Los que rodeaban a Jesús veían sólo un ser humano. Es verdad que era un ser humano especial, desconcertante: libre ante la familia, los discípulos y las autoridades, políticas o religiosas; firme e irónico con los que se creían buenos; tierno con los niños y las mujeres; desafiante ante el rigorismo y el nacionalismo de campanario; narrador excepcional por sencillez y profundidad; taumaturgo itinerante; solidario con los empobrecidos...
Jesús creció en Nazaret, un pueblito insignificante; al parecer ni siquiera aparecía en los meticulosos mapas romanos. Un rincón del grande y poderoso imperio romano: compleja máquina de dominar y matar. Los imperios son una constante en la historia de la humanidad. Agustín de Hipona admiraba especialmente el imperio asirio. Israel tuvo que crecer entre dos gigantes: los egipcios y los babilonios. El texto bíblico está cargado de sufrimientos causados por los imperios al pueblo de Dios, en el antiguo y en el nuevo testamento. El imperio romano dominaba Israel, pero no pudo vencer al Crucificado, que resucitado anima a sus discípulos, quienes terminan haciendo de la capital del Imperio, la capital de la Iglesia.
¿De dónde saca este carpintero esa sabiduría y esas obras admirables? No pasó por las escuelas rabínicas... Hoy diríamos, no hizo ningún doctorado en la Gregoriana o en Tubinga.
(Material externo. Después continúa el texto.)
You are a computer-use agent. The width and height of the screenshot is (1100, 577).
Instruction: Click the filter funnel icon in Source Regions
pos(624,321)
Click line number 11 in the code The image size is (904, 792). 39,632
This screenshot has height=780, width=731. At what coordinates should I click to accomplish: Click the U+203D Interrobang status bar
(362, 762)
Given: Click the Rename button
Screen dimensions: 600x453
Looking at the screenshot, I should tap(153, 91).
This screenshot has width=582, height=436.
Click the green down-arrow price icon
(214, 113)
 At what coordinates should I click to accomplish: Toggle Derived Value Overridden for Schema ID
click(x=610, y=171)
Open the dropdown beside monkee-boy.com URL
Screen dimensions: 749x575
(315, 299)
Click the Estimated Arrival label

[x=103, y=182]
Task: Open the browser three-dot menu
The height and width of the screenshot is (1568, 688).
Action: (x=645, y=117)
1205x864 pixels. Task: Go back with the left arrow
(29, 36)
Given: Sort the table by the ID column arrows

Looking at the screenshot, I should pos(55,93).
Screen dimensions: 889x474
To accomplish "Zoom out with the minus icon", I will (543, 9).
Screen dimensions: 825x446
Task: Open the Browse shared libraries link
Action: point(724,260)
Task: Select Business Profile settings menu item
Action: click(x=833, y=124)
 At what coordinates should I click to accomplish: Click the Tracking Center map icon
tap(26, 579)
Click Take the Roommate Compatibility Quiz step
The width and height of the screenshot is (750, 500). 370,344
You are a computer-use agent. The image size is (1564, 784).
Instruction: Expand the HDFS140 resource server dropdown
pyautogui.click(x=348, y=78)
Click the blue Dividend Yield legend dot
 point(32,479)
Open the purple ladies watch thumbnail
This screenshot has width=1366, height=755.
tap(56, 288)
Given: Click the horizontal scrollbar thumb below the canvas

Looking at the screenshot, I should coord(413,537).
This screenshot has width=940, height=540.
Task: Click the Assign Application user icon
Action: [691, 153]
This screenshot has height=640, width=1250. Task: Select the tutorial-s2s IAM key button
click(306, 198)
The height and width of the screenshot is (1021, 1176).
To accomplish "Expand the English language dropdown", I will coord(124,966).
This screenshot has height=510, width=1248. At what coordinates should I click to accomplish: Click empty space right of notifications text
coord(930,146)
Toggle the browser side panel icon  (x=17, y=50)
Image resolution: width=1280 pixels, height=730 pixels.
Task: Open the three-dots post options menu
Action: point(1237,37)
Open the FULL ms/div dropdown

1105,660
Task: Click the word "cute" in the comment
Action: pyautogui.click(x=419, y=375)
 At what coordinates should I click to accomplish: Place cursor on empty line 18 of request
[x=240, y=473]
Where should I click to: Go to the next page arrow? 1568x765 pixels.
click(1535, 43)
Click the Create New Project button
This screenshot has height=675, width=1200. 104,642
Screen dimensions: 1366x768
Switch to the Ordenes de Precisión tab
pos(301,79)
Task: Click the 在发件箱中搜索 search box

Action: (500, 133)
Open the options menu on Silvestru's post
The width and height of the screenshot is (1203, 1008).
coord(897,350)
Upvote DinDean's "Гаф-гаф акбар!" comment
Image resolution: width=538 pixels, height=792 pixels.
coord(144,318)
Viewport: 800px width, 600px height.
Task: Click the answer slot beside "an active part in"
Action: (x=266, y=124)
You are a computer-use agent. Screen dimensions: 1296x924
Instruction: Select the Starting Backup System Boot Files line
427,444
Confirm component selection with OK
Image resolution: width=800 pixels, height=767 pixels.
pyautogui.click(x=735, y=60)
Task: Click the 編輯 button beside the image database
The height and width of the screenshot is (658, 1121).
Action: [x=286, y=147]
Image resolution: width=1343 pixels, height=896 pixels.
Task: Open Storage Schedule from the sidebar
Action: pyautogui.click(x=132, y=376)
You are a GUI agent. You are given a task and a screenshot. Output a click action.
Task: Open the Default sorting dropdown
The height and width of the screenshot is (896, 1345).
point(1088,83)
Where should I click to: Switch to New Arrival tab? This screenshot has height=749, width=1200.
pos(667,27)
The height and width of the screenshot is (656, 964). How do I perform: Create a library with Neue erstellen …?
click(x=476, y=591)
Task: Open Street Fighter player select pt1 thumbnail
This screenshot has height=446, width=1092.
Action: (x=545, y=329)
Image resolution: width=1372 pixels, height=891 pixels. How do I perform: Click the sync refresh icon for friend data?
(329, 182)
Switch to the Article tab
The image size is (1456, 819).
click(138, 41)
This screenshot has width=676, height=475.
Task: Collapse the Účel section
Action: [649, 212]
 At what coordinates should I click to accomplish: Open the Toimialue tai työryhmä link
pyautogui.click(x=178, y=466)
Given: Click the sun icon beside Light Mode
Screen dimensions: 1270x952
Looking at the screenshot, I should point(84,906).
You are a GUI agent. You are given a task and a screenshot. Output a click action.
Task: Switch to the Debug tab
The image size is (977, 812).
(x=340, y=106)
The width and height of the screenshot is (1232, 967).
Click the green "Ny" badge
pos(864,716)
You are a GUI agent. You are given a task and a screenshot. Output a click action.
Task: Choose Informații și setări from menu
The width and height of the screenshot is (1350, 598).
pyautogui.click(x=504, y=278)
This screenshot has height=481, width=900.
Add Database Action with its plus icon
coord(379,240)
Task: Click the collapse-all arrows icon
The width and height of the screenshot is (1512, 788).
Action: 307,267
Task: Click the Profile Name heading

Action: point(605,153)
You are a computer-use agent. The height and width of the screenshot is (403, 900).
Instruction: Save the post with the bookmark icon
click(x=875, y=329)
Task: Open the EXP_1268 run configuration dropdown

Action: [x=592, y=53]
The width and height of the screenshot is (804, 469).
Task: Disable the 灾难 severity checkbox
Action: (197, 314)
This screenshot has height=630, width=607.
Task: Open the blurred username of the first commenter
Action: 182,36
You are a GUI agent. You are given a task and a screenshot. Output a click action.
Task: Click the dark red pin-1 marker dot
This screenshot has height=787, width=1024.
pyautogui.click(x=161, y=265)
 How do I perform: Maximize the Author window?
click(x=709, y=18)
Juan, el evangelista conocido en la tradición como el águila, de alto y majestuoso vuelo, nos lo dice desde el prólogo de su versión del evangelio: en el principio, antes del Universo, ya existía la Palabra, y la Palabra se hizo hombre y puso su tienda de campaña entre nosotros, para hacer con nosotros el camino de la liberación, el éxodo de la historia... subir la gran cuesta del reino animal, dice Silvio Rodríguez.